The Police Lapidarium is located in the center of the Staromiejski Park, in the southern part of the Old Town. In the vicinity of the lapidarium in the park, there is a church on the other side of the street. Public buses no. 101, 102, 103, 109, 110 and 111 stop nearby. Paved park alleys with benches lead to the lapidarium. Nearby, on the edge of the park, there is a fenced playground for children. The main entrance to the park is at Mazurska Street.
The Police Lapidarium, one of the most beautiful in Poland, is a place for storing and presenting tombstones from former German cemeteries located in the area of today's Police commune. The memorial site has been prepared on a small hill in the Staromiejski Park, in the area of the former cemetery, part of which has survived to modern times and is located right next to the road, at Masurska Street. At the beginning of the 1960s, burials were suspended, but the graves of the deceased can still be visited here.

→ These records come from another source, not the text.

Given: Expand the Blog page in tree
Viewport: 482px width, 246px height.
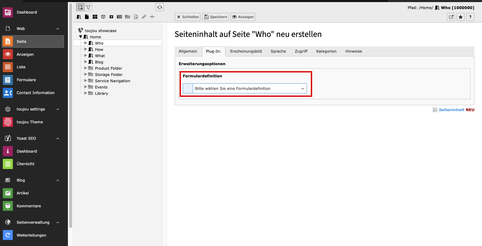Looking at the screenshot, I should tap(86, 62).
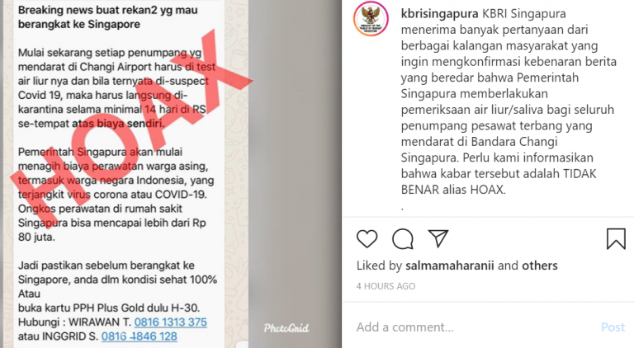Open kbrisingapura username link
The image size is (634, 348).
[x=439, y=14]
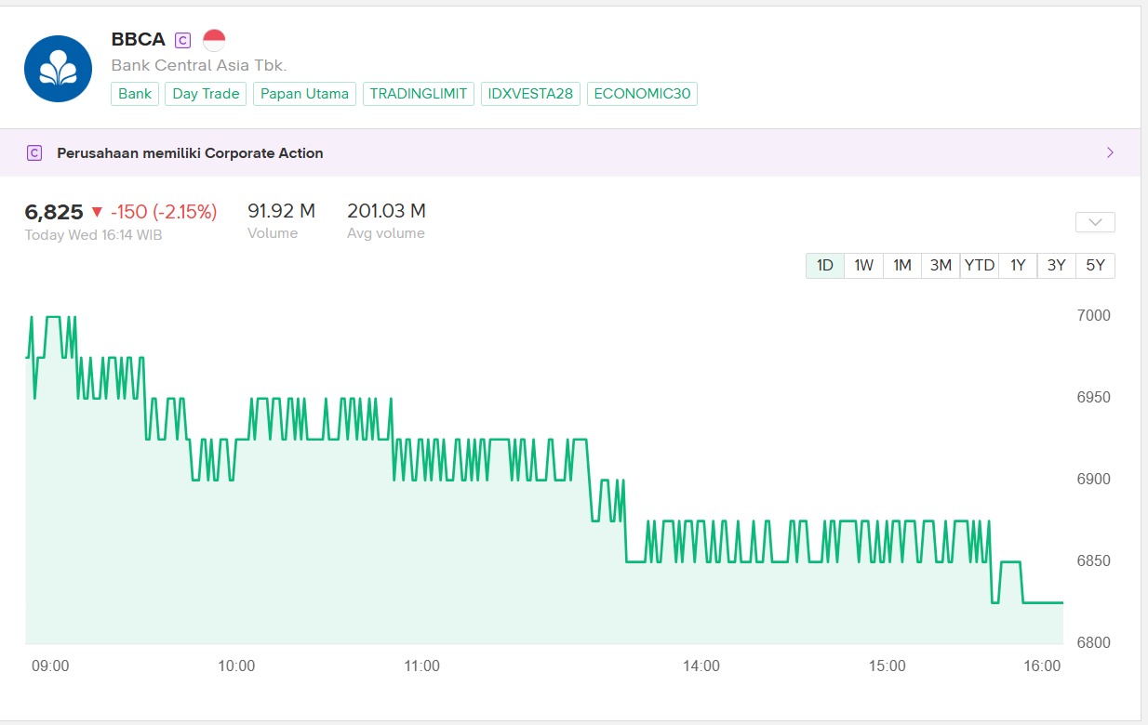
Task: Open the chart options dropdown arrow
Action: pos(1095,222)
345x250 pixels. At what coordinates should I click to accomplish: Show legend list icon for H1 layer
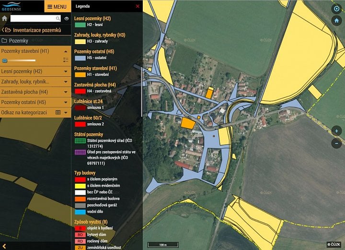point(66,60)
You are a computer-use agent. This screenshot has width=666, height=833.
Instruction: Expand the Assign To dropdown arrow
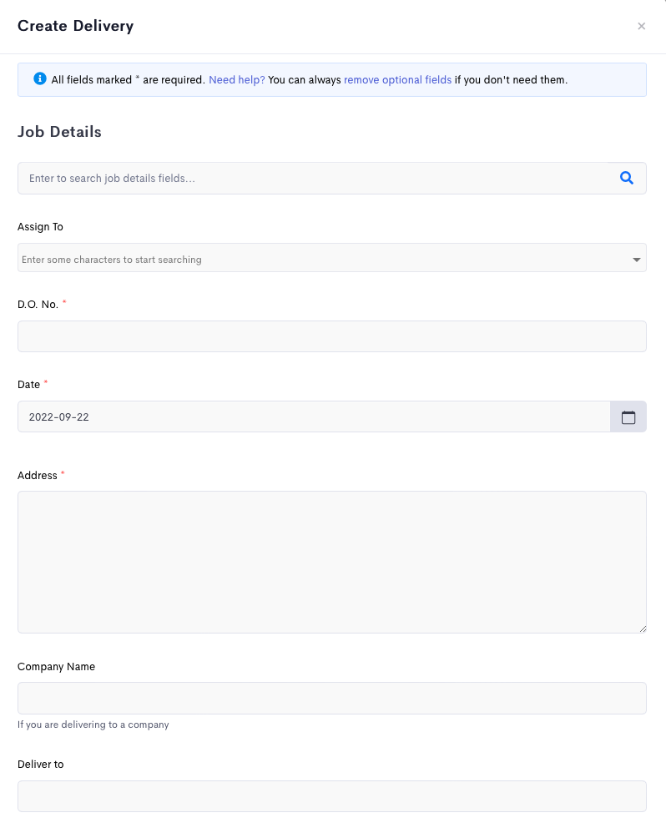coord(636,260)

The Police Lapidarium was established in 1998 on the initiative of local authorities and a well-known police historian in this area - Jan Matura. The opening ceremony was attended by representatives of the German side, in addition to the local government authorities of the commune. There are about 125 tombstones here, such as: steles, i.e. tombstones with visible and well-preserved inscriptions, stylized trunks. Fragments of some post-German tombstones were brought there from over twenty cemeteries located in the Police Land. In the center of the lapidarium there is a boulder weighing about 30 tons, which was placed in 1934, still on the existing cemetery here, to commemorate the twentieth anniversary of the march of Police troops to the front of World War I. Today, a small plaque with the words "LAPIDARIUM POLICKIE" is placed on the boulder. The sepulchral elements gathered here were surrounded by low, decorative pillars connected by a chain. This place is clearly visible in the evening and at night, because the lamps installed here illuminate the entire exhibition. At the entrance, on the right side, there is a sculpture of a woman with a bowed head and a wreath in her right hand. The character is based on a disc with the inscription - DAHEIM meaning "at home". The establishment of the Police Lapidarium made it possible to keep the memory of the former German inhabitants of the Police Land. Fragments of German monuments were collected from the destroyed evangelical cemeteries and some German citizens of Police and the surrounding towns were saved from oblivion. After World War II, the devastated and plundered cemeteries fell into complete ruin. Since 2012, thanks to the local authorities, the memory of the former German necropolises has been restored, they have been gradually marked with large wooden crosses and provided with an appropriate description in Polish and German.